Return only the lines of the listing below that run from the line with "This screenshot has height=650, width=1258." through the line with "Open the hamburger application menu", both ends included, exactly as written.

╭──

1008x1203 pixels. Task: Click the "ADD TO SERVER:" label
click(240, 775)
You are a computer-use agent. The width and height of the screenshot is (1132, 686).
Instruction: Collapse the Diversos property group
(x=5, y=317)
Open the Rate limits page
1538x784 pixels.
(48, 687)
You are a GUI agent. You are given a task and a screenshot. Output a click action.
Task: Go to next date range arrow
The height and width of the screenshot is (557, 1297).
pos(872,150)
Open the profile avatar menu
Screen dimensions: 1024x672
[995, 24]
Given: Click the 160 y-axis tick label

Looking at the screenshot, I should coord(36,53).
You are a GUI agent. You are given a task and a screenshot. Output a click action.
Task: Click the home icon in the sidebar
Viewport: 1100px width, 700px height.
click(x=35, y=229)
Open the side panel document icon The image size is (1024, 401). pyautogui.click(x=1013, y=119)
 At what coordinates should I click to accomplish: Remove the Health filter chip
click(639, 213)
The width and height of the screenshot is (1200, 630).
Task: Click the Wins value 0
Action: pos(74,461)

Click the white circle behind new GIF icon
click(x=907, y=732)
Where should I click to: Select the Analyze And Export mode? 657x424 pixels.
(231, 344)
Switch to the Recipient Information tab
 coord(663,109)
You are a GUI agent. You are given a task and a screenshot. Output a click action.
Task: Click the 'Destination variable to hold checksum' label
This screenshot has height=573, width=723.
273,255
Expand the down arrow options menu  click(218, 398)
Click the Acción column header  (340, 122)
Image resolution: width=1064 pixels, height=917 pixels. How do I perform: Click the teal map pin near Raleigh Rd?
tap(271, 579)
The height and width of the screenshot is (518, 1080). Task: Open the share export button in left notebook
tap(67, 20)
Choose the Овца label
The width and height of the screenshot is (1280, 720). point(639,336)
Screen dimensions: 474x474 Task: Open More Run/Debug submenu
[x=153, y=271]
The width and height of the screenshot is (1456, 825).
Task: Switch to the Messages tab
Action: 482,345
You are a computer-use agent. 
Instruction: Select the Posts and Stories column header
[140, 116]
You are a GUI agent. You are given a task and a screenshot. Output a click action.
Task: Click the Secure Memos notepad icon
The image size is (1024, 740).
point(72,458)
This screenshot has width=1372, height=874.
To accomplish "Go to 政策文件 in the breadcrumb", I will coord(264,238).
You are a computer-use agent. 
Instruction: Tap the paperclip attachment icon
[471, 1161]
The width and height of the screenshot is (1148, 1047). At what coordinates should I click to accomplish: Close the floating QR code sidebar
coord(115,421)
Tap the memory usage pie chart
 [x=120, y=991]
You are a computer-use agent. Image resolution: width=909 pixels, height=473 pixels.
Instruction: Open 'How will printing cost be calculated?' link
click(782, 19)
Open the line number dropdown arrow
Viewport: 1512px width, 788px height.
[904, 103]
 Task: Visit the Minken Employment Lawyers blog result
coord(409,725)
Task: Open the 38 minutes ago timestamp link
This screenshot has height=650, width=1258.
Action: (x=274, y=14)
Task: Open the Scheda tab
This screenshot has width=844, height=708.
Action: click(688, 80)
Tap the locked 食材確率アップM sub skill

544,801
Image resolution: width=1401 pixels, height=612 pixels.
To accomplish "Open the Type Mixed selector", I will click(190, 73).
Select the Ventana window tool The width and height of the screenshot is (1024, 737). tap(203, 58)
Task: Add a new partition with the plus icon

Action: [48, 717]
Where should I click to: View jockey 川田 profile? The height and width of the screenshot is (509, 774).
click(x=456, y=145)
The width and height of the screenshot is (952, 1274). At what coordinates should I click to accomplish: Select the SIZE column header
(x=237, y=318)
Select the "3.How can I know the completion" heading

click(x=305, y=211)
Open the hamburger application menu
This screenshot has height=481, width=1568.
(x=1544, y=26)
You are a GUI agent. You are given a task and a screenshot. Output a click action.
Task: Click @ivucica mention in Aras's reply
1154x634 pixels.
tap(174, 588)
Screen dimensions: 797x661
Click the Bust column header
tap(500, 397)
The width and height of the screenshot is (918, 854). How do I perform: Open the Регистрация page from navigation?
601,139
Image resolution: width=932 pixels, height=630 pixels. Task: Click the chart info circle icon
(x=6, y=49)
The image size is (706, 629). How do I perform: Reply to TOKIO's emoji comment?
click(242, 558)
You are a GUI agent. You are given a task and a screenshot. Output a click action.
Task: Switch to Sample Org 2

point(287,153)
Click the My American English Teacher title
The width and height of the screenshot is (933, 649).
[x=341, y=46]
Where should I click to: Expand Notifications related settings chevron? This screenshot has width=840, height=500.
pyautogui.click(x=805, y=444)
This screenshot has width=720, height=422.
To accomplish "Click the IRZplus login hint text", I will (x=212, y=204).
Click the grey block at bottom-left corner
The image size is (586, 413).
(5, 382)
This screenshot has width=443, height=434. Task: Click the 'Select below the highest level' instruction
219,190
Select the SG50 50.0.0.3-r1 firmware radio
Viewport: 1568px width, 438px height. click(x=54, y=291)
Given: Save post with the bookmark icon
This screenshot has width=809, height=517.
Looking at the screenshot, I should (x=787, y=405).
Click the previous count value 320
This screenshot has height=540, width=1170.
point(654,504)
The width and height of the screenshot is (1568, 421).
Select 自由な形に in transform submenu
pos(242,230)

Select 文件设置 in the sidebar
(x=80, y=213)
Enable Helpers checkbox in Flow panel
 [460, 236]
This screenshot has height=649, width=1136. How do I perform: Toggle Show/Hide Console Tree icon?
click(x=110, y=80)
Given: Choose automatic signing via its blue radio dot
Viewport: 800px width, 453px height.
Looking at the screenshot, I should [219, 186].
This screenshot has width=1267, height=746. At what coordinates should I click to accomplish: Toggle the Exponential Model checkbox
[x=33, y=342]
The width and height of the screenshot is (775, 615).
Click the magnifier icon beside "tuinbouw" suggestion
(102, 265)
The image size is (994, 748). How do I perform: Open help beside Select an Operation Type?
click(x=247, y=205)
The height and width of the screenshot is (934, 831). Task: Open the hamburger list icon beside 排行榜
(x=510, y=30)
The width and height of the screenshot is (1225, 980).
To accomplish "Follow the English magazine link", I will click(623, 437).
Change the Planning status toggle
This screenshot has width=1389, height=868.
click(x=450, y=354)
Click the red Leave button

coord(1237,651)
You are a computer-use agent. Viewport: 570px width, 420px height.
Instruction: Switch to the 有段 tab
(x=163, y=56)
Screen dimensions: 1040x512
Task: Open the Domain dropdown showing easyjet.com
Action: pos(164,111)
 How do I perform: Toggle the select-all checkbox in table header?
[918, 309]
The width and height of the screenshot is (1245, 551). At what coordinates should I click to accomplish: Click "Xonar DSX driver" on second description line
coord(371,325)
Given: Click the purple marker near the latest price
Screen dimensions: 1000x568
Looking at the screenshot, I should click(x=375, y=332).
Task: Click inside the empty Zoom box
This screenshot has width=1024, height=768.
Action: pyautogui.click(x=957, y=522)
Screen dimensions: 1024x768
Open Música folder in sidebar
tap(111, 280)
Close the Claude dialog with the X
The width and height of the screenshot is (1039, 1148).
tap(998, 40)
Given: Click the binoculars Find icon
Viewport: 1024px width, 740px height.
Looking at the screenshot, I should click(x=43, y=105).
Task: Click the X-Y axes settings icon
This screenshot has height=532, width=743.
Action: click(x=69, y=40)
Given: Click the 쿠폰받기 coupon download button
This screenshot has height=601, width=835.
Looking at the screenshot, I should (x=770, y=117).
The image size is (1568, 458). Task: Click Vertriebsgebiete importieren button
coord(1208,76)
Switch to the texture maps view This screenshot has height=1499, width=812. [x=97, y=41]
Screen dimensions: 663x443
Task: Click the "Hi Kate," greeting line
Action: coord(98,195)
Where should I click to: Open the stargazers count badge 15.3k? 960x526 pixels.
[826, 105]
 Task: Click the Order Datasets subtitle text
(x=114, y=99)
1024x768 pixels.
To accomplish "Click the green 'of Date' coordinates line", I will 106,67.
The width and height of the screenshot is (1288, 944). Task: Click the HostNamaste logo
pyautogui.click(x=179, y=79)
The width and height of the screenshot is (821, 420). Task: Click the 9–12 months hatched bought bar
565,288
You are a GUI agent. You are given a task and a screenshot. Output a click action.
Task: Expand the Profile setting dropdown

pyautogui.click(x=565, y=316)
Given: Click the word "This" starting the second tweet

╰──

COMPLETED EXERCISE
This screenshot has height=650, width=1258.
Action: (x=274, y=14)
Task: Open the Scheda tab
This screenshot has width=844, height=708.
Action: click(688, 80)
Tap the locked 食材確率アップM sub skill

544,801
Image resolution: width=1401 pixels, height=612 pixels.
To accomplish "Open the Type Mixed selector", I will click(190, 73).
Select the Ventana window tool The width and height of the screenshot is (1024, 737). tap(203, 58)
Task: Add a new partition with the plus icon

Action: [48, 717]
Where should I click to: View jockey 川田 profile? The height and width of the screenshot is (509, 774).
click(x=456, y=145)
The width and height of the screenshot is (952, 1274). At what coordinates should I click to accomplish: Select the SIZE column header
(x=237, y=318)
Select the "3.How can I know the completion" heading

click(x=305, y=211)
Open the hamburger application menu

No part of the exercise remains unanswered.